The compared algorithm BG-gap is based on the bit parallelism, which is limited by processor word size. This algorithm is only valuable for a small set of patterns or small object sequence. In Figs. 6 and 10, the BG-gap is overflow when the number of patterns k is 100. Moreover, there are two major difficulties sabotaging the re-composition of the BG-gap algorithm for the variable-length wildcards. One is to shift the set of patterns safely to avoid skipping an occurrence; the other is to recognize the character block in the object sequence.

WM-gap recomposed WM and split the segments by wildcards, leading to the differences in the length of the segments. Besides, it will consume more time to choose the reasonable size of shifts of the blocks. It reduces the efficiency of the algorithm.

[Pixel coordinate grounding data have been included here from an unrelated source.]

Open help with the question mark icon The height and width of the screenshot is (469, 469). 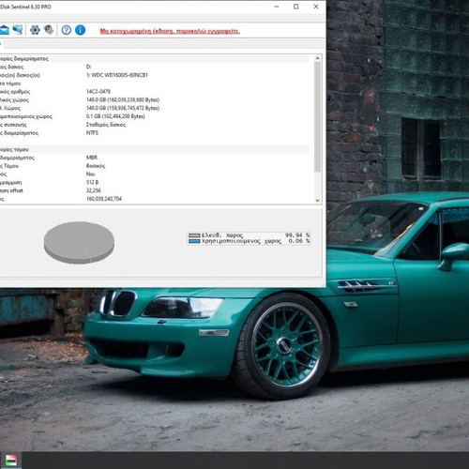[66, 30]
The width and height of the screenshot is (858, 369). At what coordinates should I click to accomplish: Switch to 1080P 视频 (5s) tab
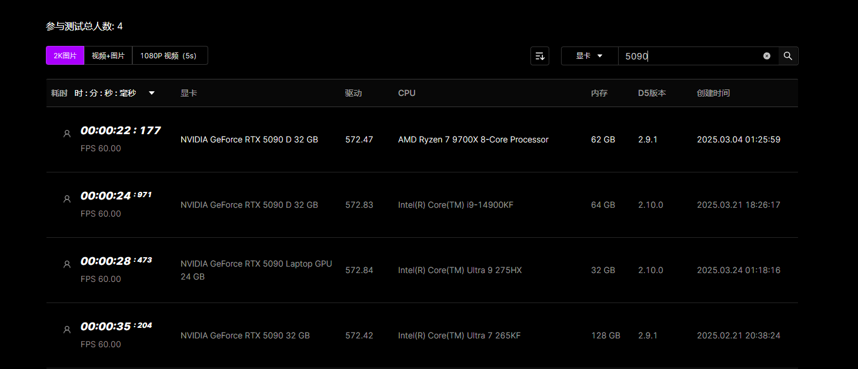(170, 56)
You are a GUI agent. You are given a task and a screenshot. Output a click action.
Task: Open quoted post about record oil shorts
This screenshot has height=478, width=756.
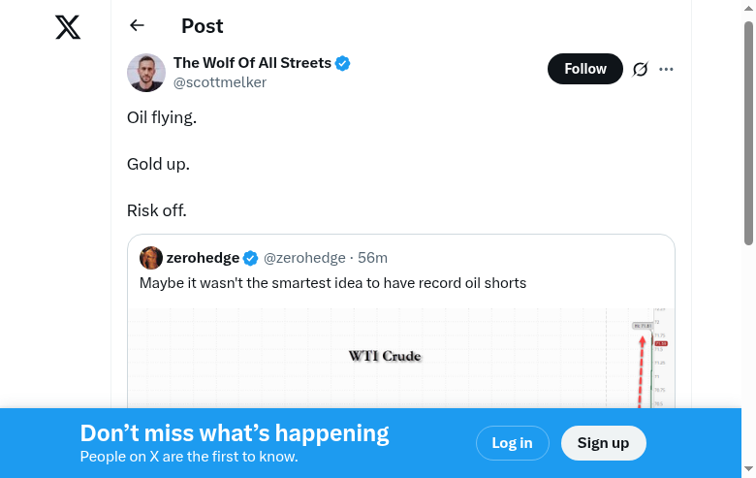pos(332,283)
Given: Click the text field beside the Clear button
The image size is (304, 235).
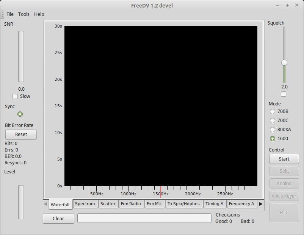Looking at the screenshot, I should [x=144, y=218].

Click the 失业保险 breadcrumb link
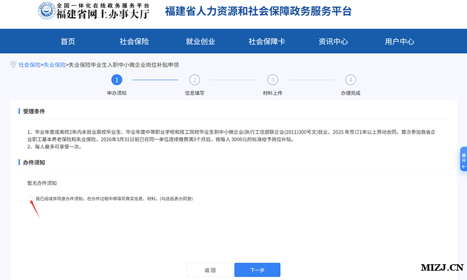54,65
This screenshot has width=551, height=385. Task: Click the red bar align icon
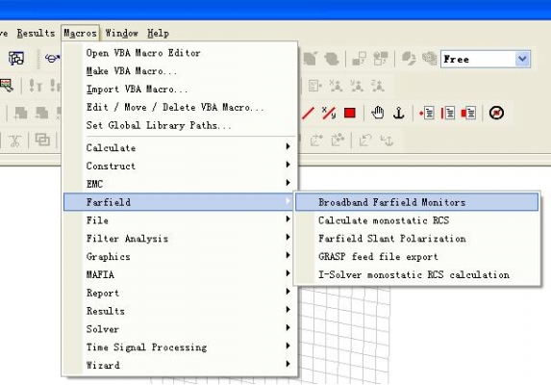[447, 113]
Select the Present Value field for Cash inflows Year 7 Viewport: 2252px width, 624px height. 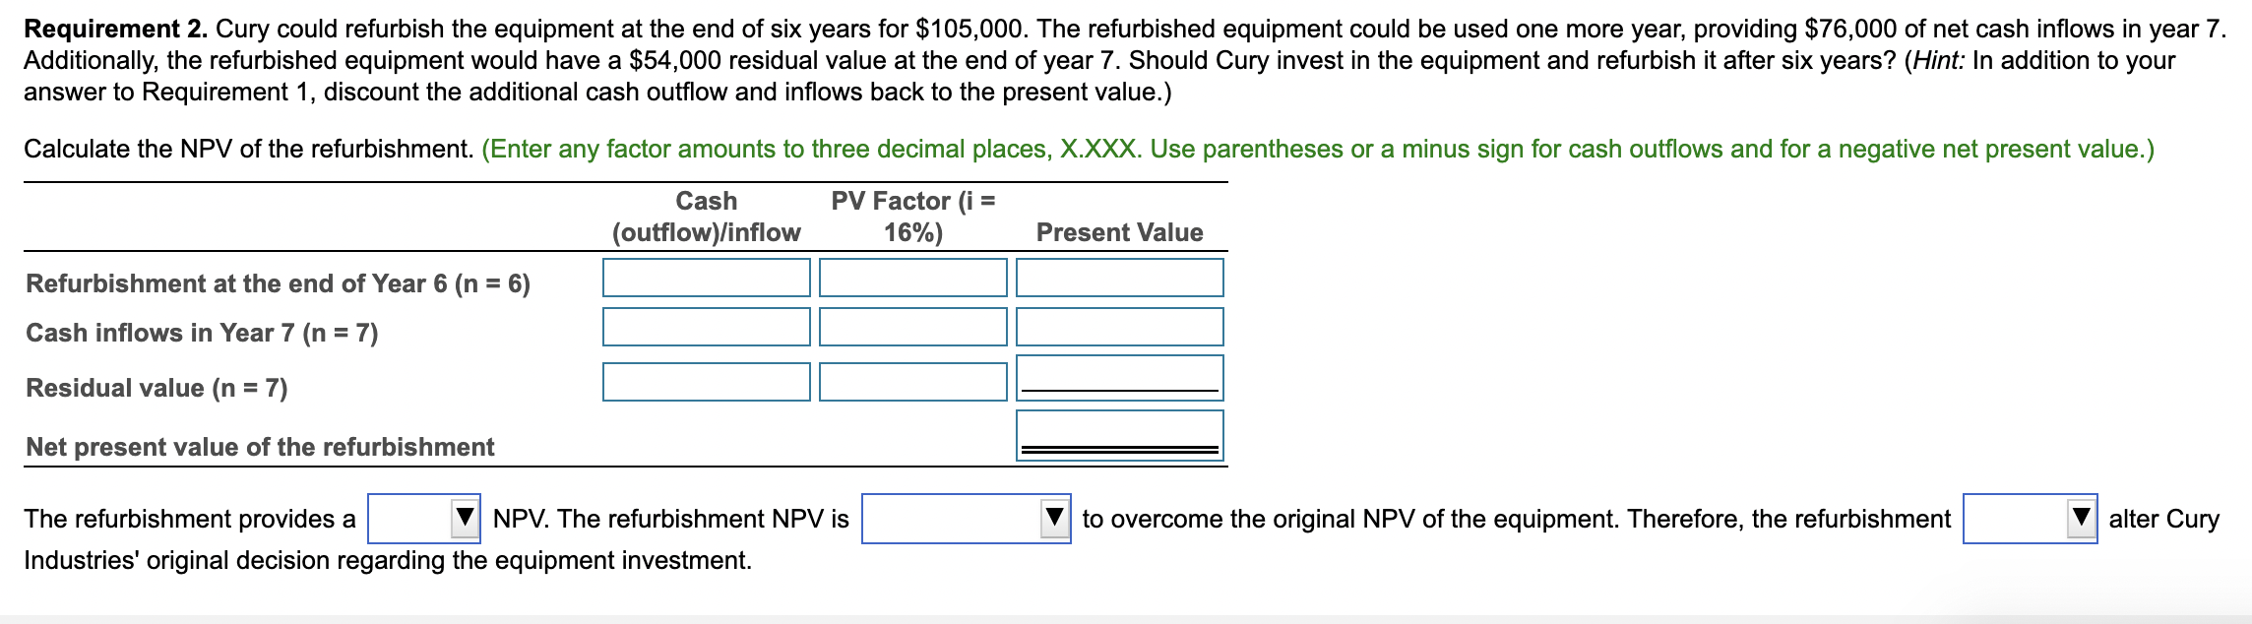tap(1118, 328)
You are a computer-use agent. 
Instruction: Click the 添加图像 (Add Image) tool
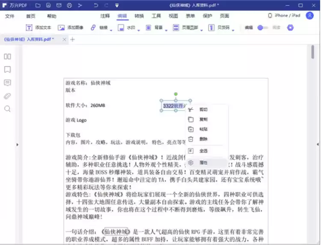coord(71,27)
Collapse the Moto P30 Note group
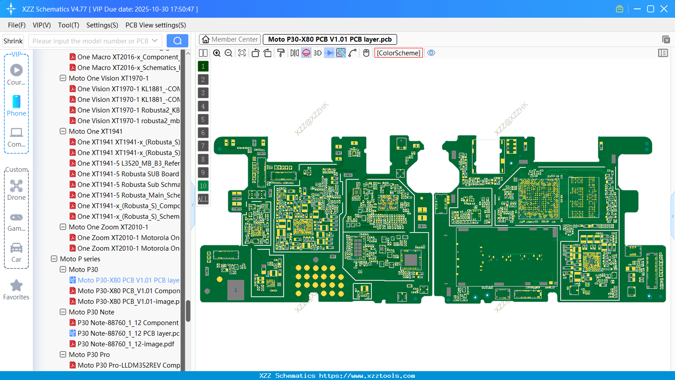675x380 pixels. pos(62,312)
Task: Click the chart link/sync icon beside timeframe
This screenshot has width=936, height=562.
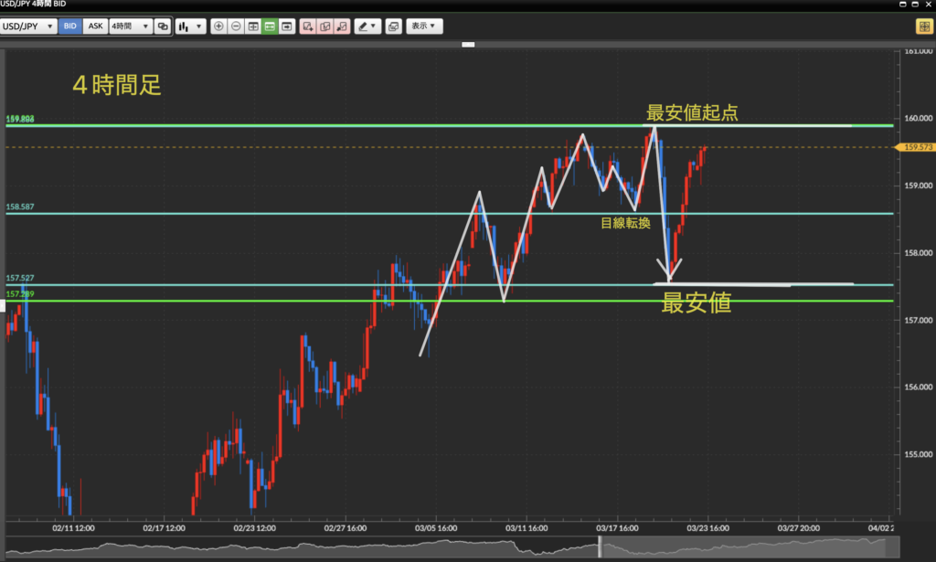Action: tap(163, 27)
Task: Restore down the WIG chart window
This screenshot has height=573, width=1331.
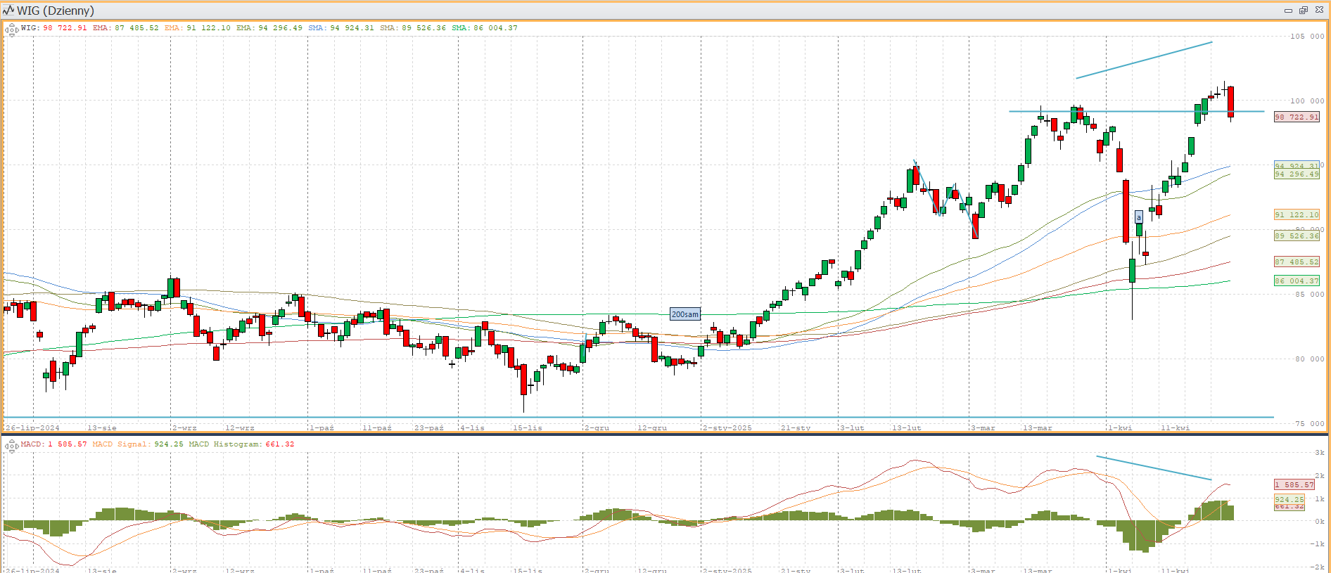Action: (x=1303, y=11)
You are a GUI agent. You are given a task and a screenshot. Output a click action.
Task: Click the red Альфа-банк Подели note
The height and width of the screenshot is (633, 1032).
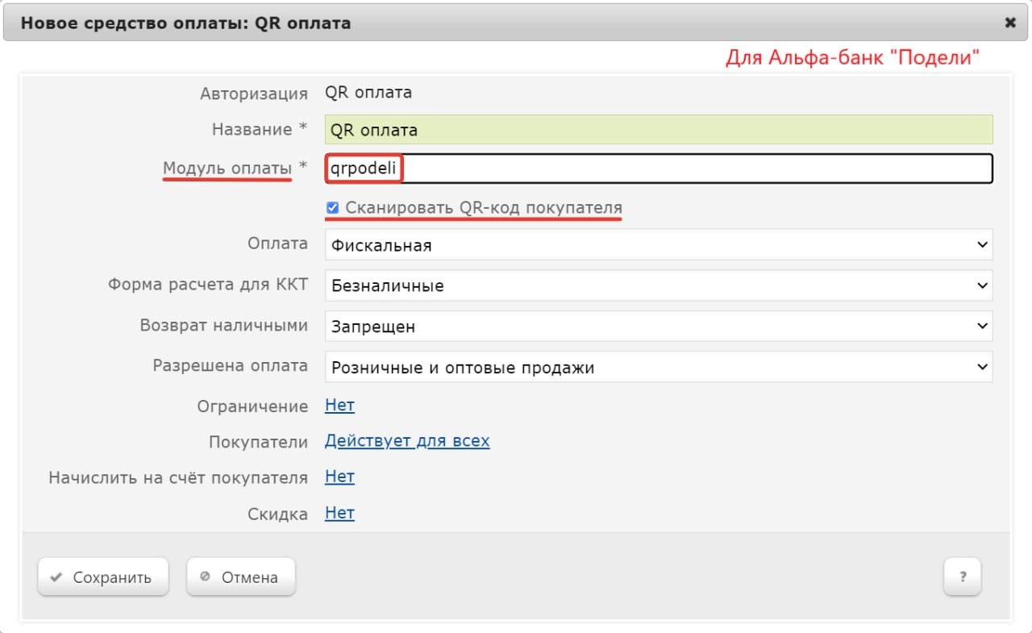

ST-TWEC-gap is recomposed ST-TWEC algorithm which presented a suffix-tree-based tweet clustering algorithm. Because this compared algorithm is also based on a suffix tree index structure, the efficiency of the algorithm is similar to our algorithms MMST-S and MMST-L than other compared algorithms in sometimes. However, MMST-S and MMST-L algorithms are more focused on multi-pattern matching with wildcards than ST-TWEC-gap algorithm.

Consequently, our algorithms MMST-S and MMST-L based on suffix tree are more efficient than compared algorithms in multiple patterns matching with variable-length wildcards.

6 Conclusion and future work

In this paper, we have proposed two algorithms, namely MMST-S and MMST-L, based on the suffix tree for solving the problem of the multi-pattern matching with variable-length wildcards. The results of our empirical study suggest that our algorithms are more efficient than compared algorithms in terms of time performance. According to the length of exact characters in patterns, we designed MMST-S based on dynamic programming for short form patterns and MMST-L based on editing distance for long form patterns. It is demonstrated, respectively, by a series of experiments in DNA sequences and protein sequences.

There are several interesting issues that will be studied in our future work. For example, the problem of arbitrary length wildcards needs to consider negative or infinite values. Additionally, the problem of mining approximate patterns based on the suffix tree, and developing applications in other domains such as document representation and indexing [16] are also worthwhile topics. The mined patterns can be used to reflect semantic relations between phrases in documents.